Diggers and bailiffs from Gravesham Council, assisted by police officers, cleared the site in White Post Lane, Sole Street and moved trailers, caravans and other vehicles belonging to the traveller families to a new home off Springhead Road, Northfleet.

Thirty-nine people, including 20 children and three pregnant women, saw their homes dragged away, fences smashed and paving ripped up.

The families originally rejected the council’s offer of the Northfleet site and more than 300 residents living nearby signed a petition against permission for the former allotment site.

John Down, chairman of the Gravesend Royal Naval Association, whose club is in the same road as the site, said: “I’m disgusted with it all.

“They have turfed the travellers out from where they were, they have buildings in the driveway of the new site and it looks a shambles.

“They have turfed off all the allotment holders and turned it into a travellers’ camp, but it’s not a camp it’s a permanent site.”

The old site is now strewn with gas cannisters, rubbish, porter loos and abandoned sheds, but the land will eventually be restored to farmland.

Families’ homes were moved off the land because they breached government green belt rules, after eviction notices were served in February.

The eight traveller families have been temporarily housed at the Springhead Recreation Ground while facilities are prepared on the new site.

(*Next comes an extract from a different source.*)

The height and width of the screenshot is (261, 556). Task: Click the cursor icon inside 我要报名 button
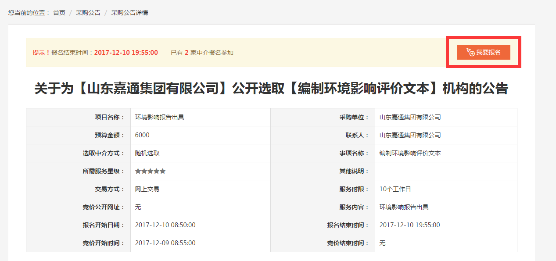pyautogui.click(x=470, y=52)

One of the travellers, Sabrina Ford, 21, said: “We’d like to know what the council is going to do for us, are they going to put bays in, give us toilets and an electric box for everyone?

“To be honest I’m more than happy to move if they put everything back and so long as they fix everything.”

A council spokeswoman said all travellers’ queries should be put to an appointed person acting on behalf of the families.